Nameless faceless CEOs

The headline was America’s Invisible Bosses and naturally I was curious. The research by APPrise Mobile found that nearly one quarter (23%) of Americans who work in companies with over 500 employees (midsized) were not sure whether they could name their CEO. This was more common among employees under 24 years old (not a surprise). I guess what did surprise me was this was not what I would call a case for “invisible bosses.” As I see this, the research says that nearly 3 in 4 employed Americans (77%) know their CEO’s name. That’s actually a pretty high number and certainly tips more on the “visible” side of the scale for me. CEOs are not as nameless as one might suspect.

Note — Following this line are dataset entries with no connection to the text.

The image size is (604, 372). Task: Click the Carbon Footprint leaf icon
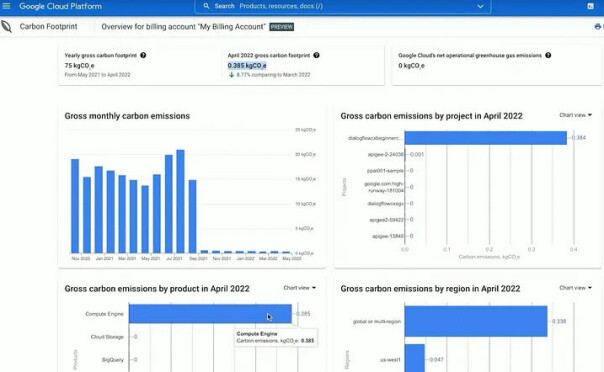pyautogui.click(x=7, y=27)
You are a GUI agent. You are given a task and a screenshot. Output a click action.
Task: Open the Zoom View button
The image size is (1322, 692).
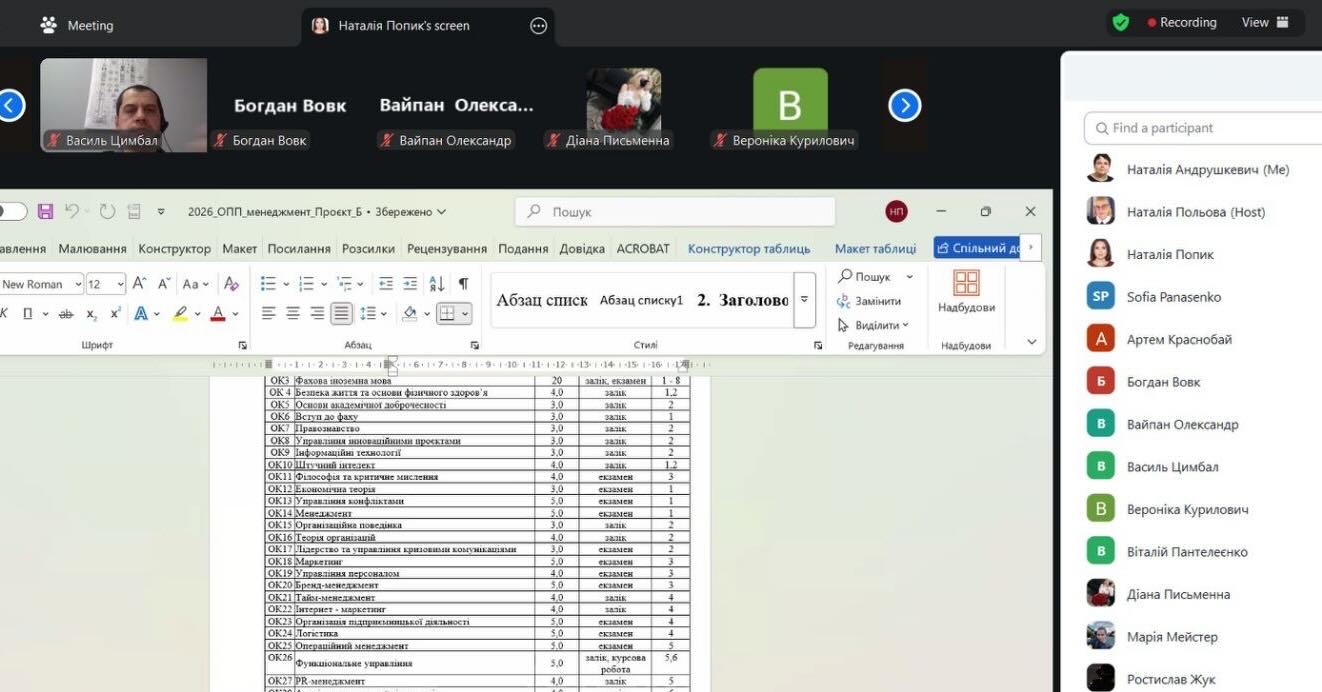click(1265, 23)
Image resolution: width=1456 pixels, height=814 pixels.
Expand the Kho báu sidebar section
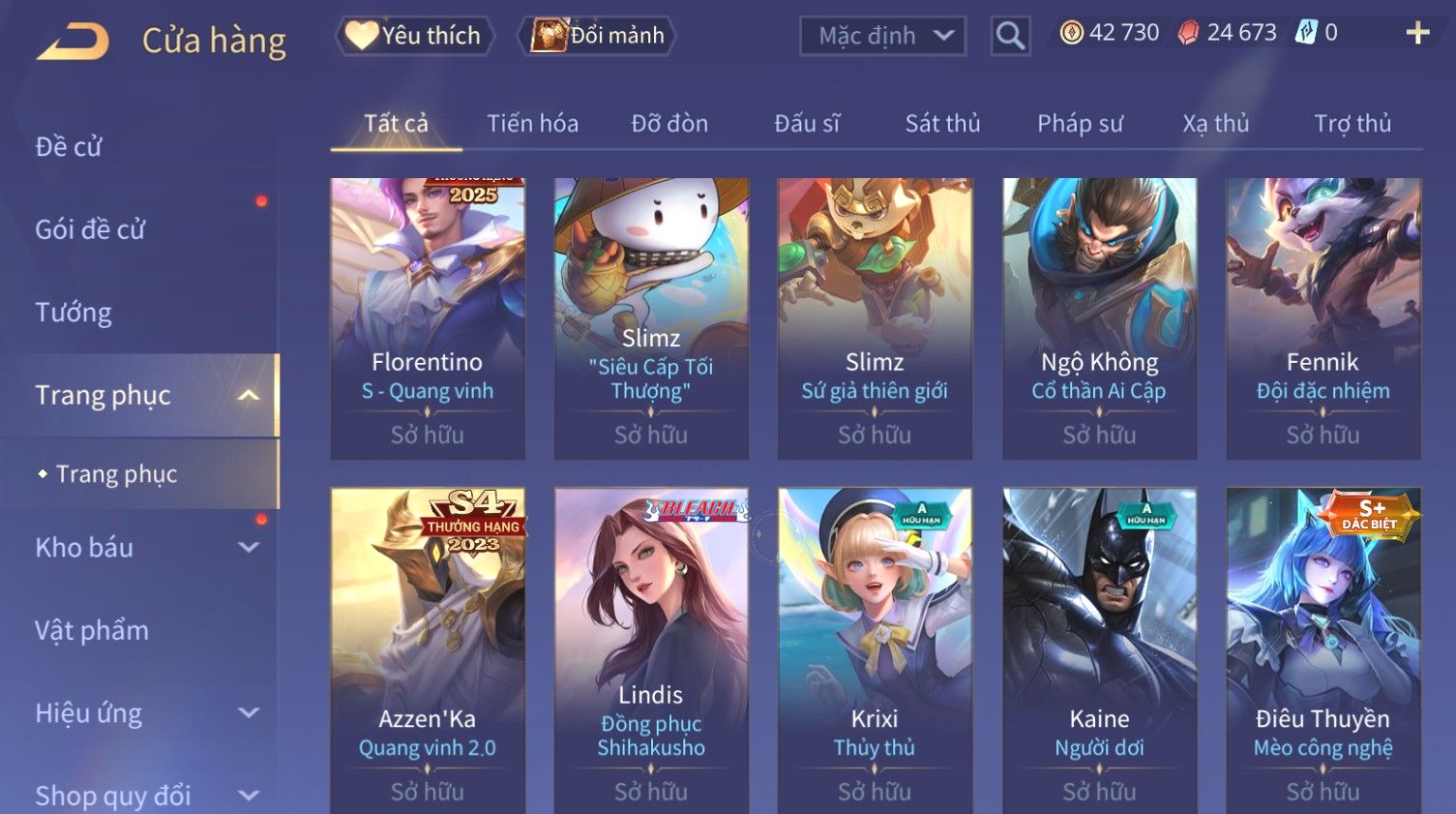(249, 548)
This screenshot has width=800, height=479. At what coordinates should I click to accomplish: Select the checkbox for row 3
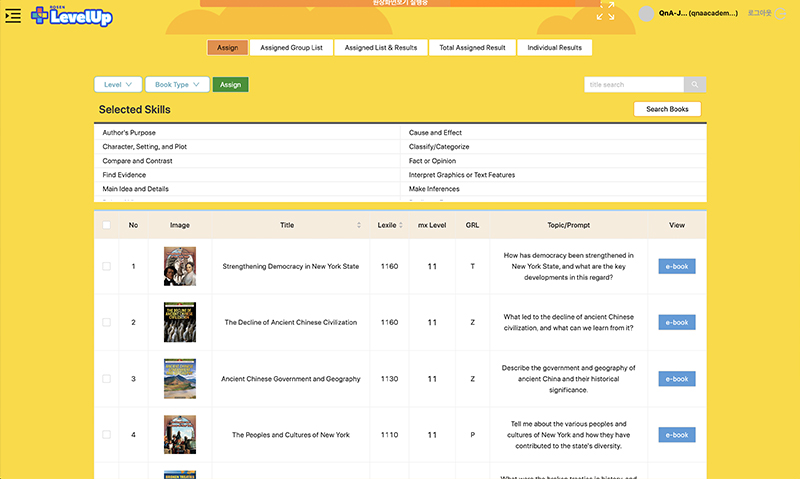(106, 379)
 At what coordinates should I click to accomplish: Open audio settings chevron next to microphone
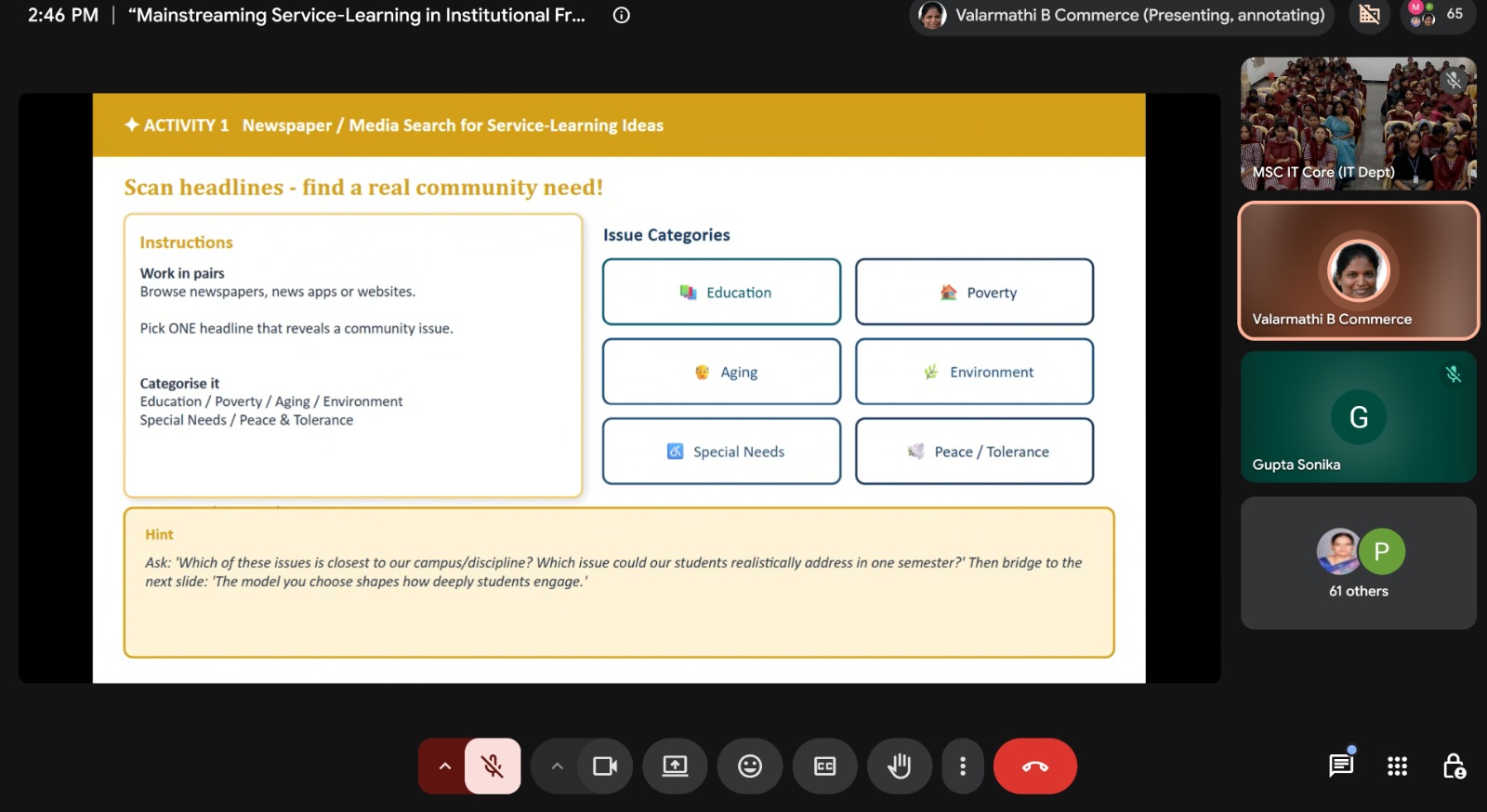[x=444, y=766]
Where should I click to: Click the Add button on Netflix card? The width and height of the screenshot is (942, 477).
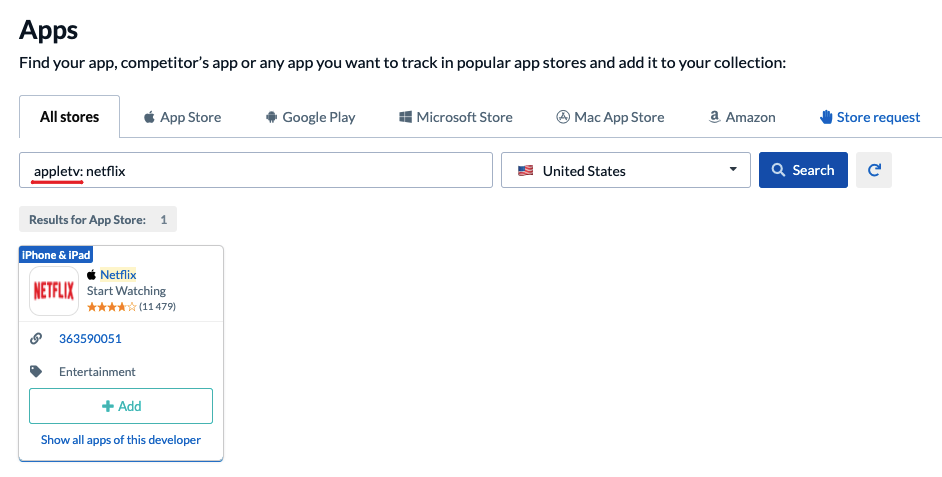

APPrise included a great question in the survey. They asked whether employees could identify their CEO from a lineup. That made me laugh. Just imagine a line up of CEOs instead of criminals like we see on television police dramas. They’d be all suited up with great haircuts and starched shirts (for the most part). Maybe some females to fool the unsuspecting employees! The researchers found that one–third or 32% were unsure if they could point out their CEO from the line up. Again, that’s not such an overwhelmingly high number if the contrast is also true – that 68% claim to be able to pick out their CEO from a lineup. As they say, CEO recognition of names and faces has to be hard if many people work remotely or all over the world.

The truly concerning part of the findings was that only 16% of employees say they received weekly communications from their CEO and a comparable percentage said they never hear from their CEO at all. This finding highlights the need for CEOs to figure out how to communicate to their staffs more frequently and in more ways. Especially if they want their names to be on the tip of everyone’s tongues or god forbid, to help them get out of jail!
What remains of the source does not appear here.